Last Halloween, Mia’s platelets fell to a 3 while her normal number is 300. “If it’s below a 20, the patient needs more,” Adam said. Mia had a fever and bruises all over her body. “After three platelet transfusions, her platelets were at a 2. She actually went down through this phase. After three transfusions, her body was burning through them so quickly that they weren’t even giving her a chance to heal. After six days in the hospital, four platelet transfusions, and three blood transfusions, Mia’s bruises finally began to heal.”
“Those donors saved her life so many times during that hospital stay,” Jessica said.
Prior to Mia’s illness, Jessica didn’t realize children going through cancer treatments need so much blood. “Before this, I just imagined people who had lost blood in a car accident or something needed blood. I guess I didn’t realize that chemo was so detrimental to the production of blood. We go into clinic and almost every single time we’re there, at least one of those kids is receiving blood.”

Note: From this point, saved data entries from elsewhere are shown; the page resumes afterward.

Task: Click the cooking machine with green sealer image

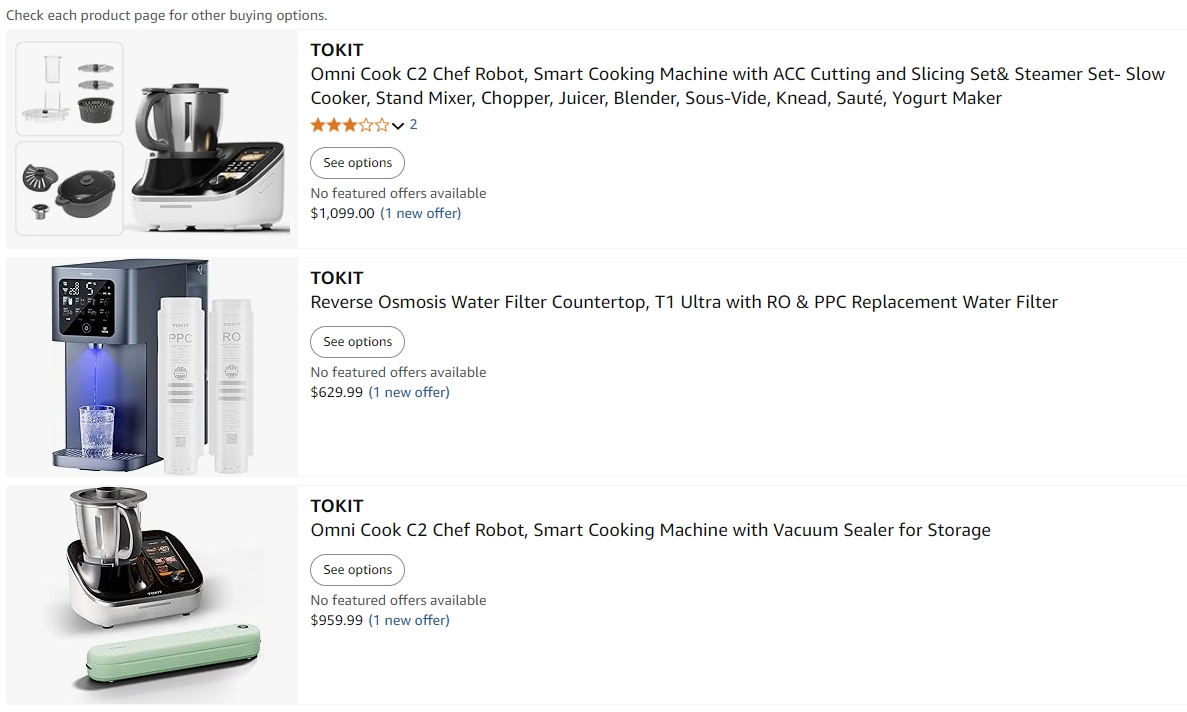Action: [x=152, y=589]
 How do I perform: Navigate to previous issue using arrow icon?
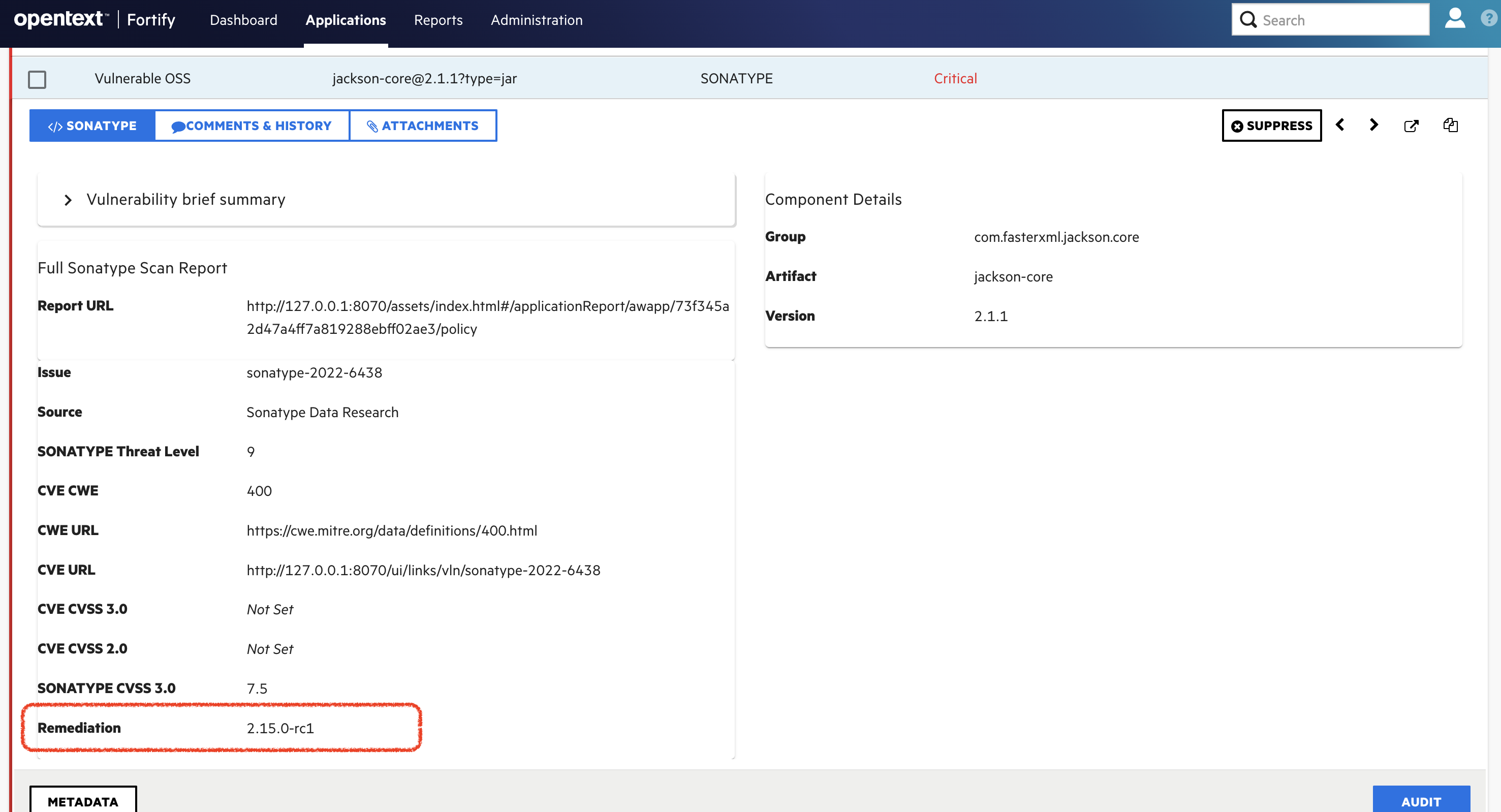coord(1341,125)
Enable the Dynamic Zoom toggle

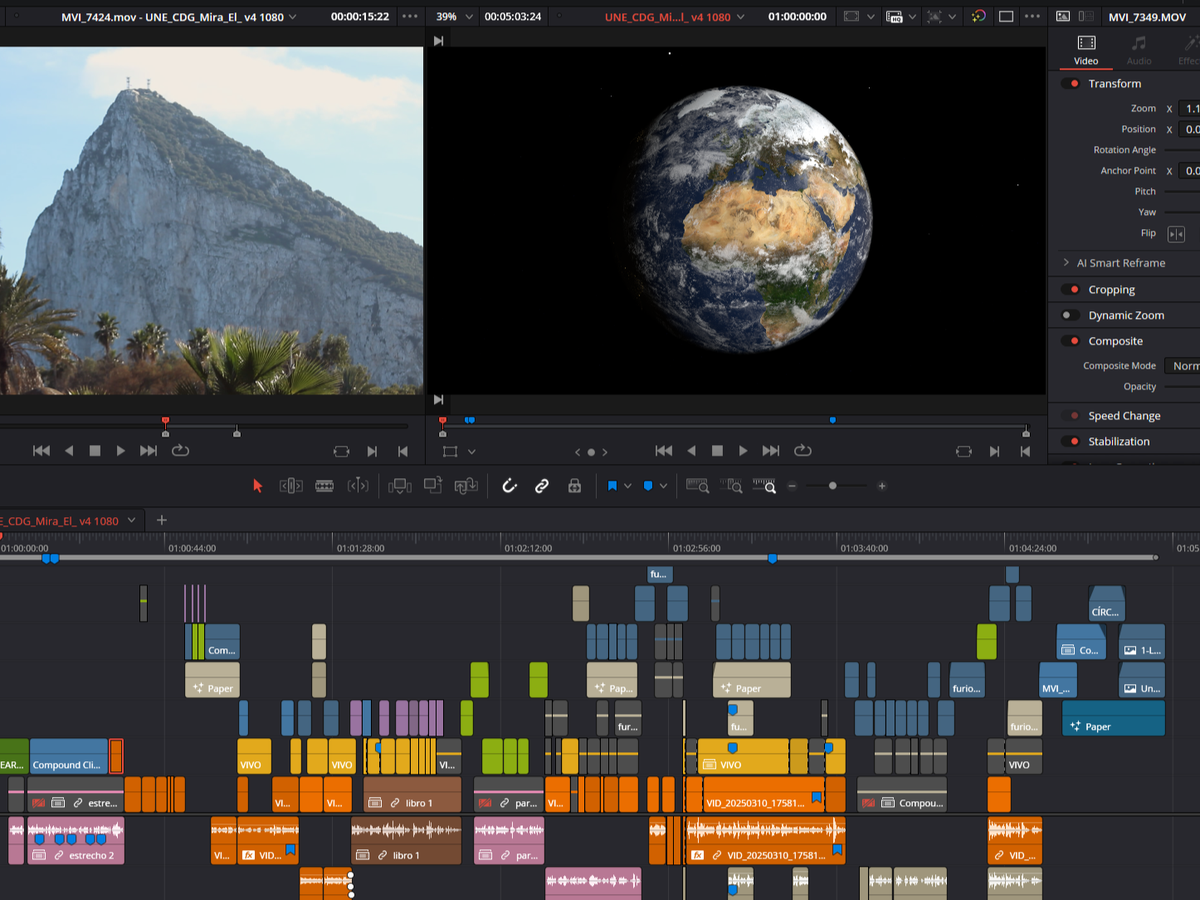(1073, 316)
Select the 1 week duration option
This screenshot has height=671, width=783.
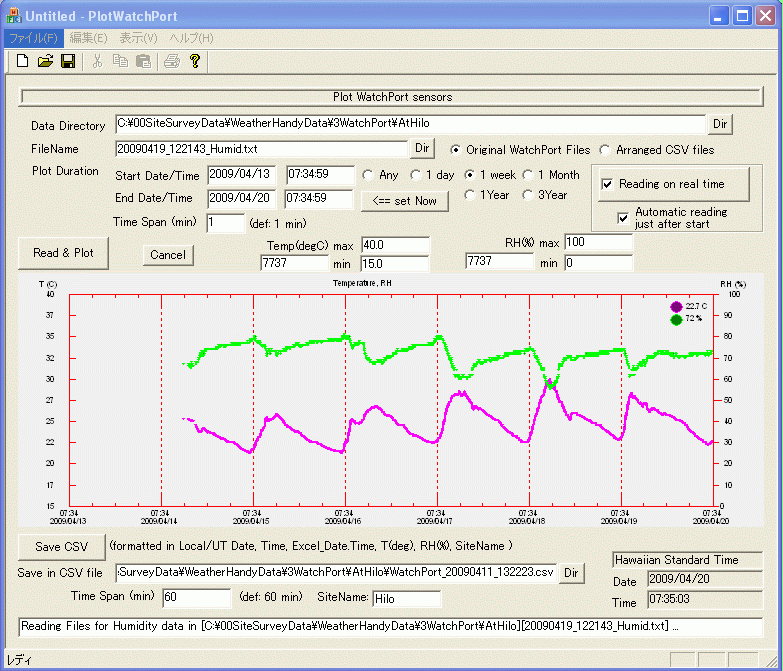[x=469, y=175]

Mia is now four years old and in the maintenance phase of her treatment. Her transfusions total more than 50 units of whole blood and platelets. She goes to the hospital every two weeks now for testing. Each night before bed, she takes oral chemo, and she takes steroids. Her parents say she is doing better now than since before her diagnosis. She attends pre-school and dance classes. “She can run. That’s one thing that surprises me after seeing her in bed, pale, and covered in bruises so often in the last year and a half. She’s running. She’ll fall, but she’s not scared of it anymore. She’s trying to do cartwheels. She’s so strong and she looks like such a normal kid,” Jessica said.
Mia’s progress is documented on her Facebook page, Mighty Mia’s Big Adventure, which you may reach by clicking HERE.
The Daltons’ story is not an easy one for them to tell. “Everyone needs to know what these kids go through, but most important is a ‘Thank you’ to you folks, the donors,” Adam said. Blood and platelet donors have played a vital role in Mia’s story. “When her bone marrow was not producing any cells at all, she lived off of their donations. There’s so many times that, had that blood not been available, she wouldn’t be with us today,” Jessica said.
Mia’s maintenance treatment is scheduled to end in July 2018. Once a cancer patient reaches the five-year mark following the completion of treatment, they are considered to be cured. The Dalton family is cautiously optimistic as they look to the future. “In five years, she will be considered cured, and it’s all because of you,” Adam said. “Thank you for giving.”